I know of entrepreneurs who have been asked to submit tenders only to be told by the relevant companies that they will do the job themselves. In my view, that’s a form of corporate theft because you’re drawing the best of thinking from that entrepreneur – so they must pitch harder to big business. Many of the tender procedures could be “fishing expeditions” by corporates for
the best of the smart business intelligence of possibly, people who have worked for big companies, gone out to work for themselves and are pitching for the business.
Then there are those entrepreneurs who responded to tenders only to find it was there to help a certain division in the business build a budget. This leaves you with questions about why this is so. How does an entrepreneur assess if the tender is a valid one?

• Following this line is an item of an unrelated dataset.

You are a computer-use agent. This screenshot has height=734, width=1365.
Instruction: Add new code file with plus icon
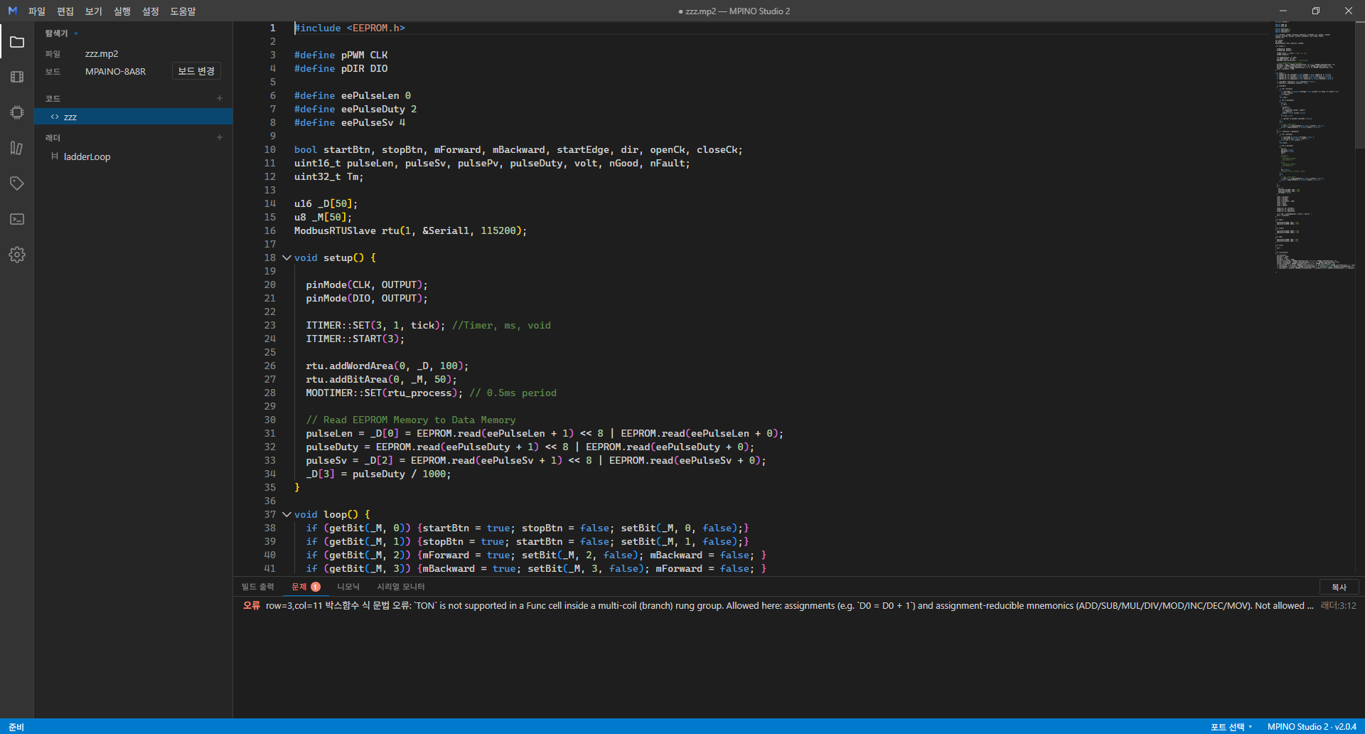coord(220,98)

Here’s what business owners can do to protect themselves:
Ask questions and become familiar with the tender procedure. If the procedure is unclear or not supported by strict terms, conditions and timelines, be wary.

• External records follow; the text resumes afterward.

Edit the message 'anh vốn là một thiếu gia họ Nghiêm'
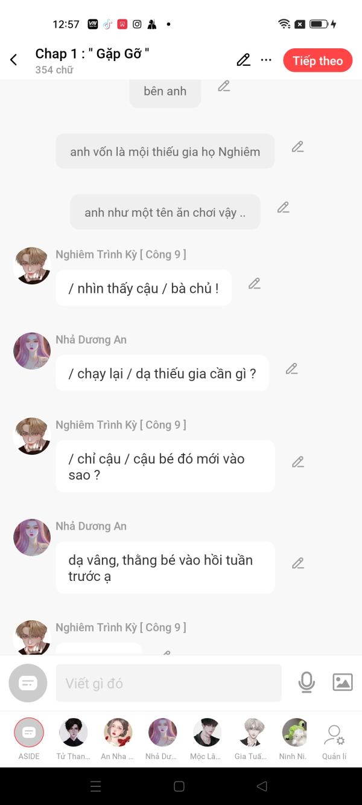362x805 pixels. click(x=297, y=146)
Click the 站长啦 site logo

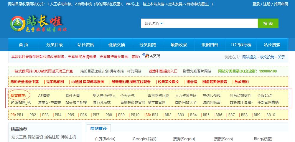click(39, 24)
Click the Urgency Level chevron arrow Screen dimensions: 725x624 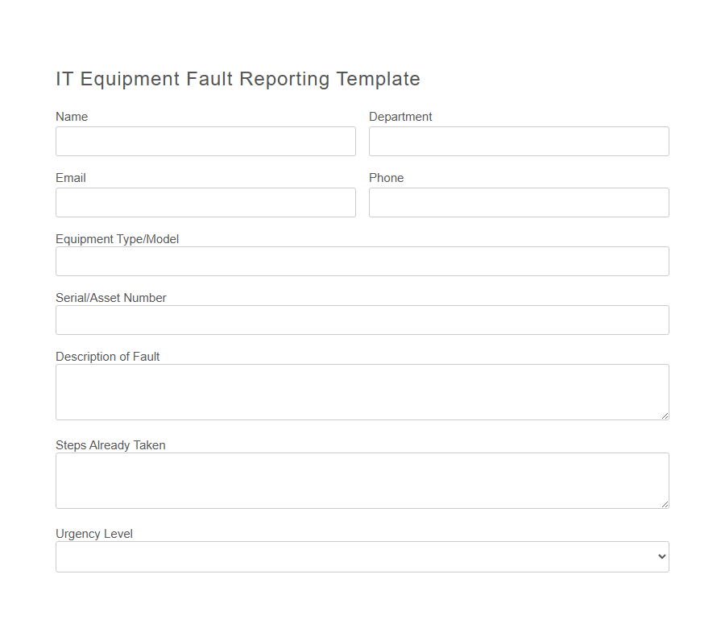tap(661, 556)
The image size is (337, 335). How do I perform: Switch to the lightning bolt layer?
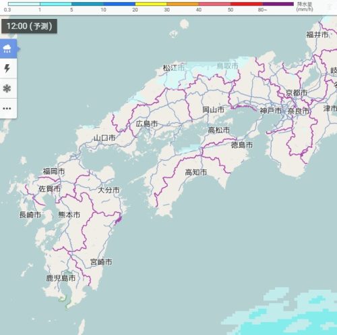(x=7, y=68)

Be aware of a tender that has a shortened process or one that misses out the key logical steps in the procurement process. If the company for example has not clear procurement policy and issues a tender with a 3 day response time, you might just be part of a procurement compliance exercise.
If the specified scope of work is unclear or has many variables to it, this could indicate that the procurement team has not scoped the work internally nearly sufficiently and this will most likely lead to a failed procurement process.
Buyers beware of these clauses often found in tender documents.
If the company says: “You can submit the tender, but please be aware that your ideas will become our property.”
Fixed prices – but you must submit to a price that you will roll out over the next five years.
If you respond to a tender, what people say they need and what happens when you implement, are two very different things.
Unless you can negotiate a variance order in your tender, be careful of scope creep (continuous changes or uncontrolled growth in a project’s scope after its start).
Who is the company and what has it done before?
Has it issued tenders before and did this translate into work?
What is the reputation of the company? Has it ever been involved in corruption?
We work with hard-working, invested entrepreneurs and this type of activity can make or break a business. Forewarned is forearmed so when tendering for business, do so you’re your eyes wide open. In all instances, you must remain focused on your goals of growth, sustainability or profitability to guide your decisions about what work they’re willing to take on.
If the golden goose seems too good to be true, question it over and over until you are sure it is the best move for you. Your business is your asset of value, we will work with you to ensure you are growing your business in the best possible way.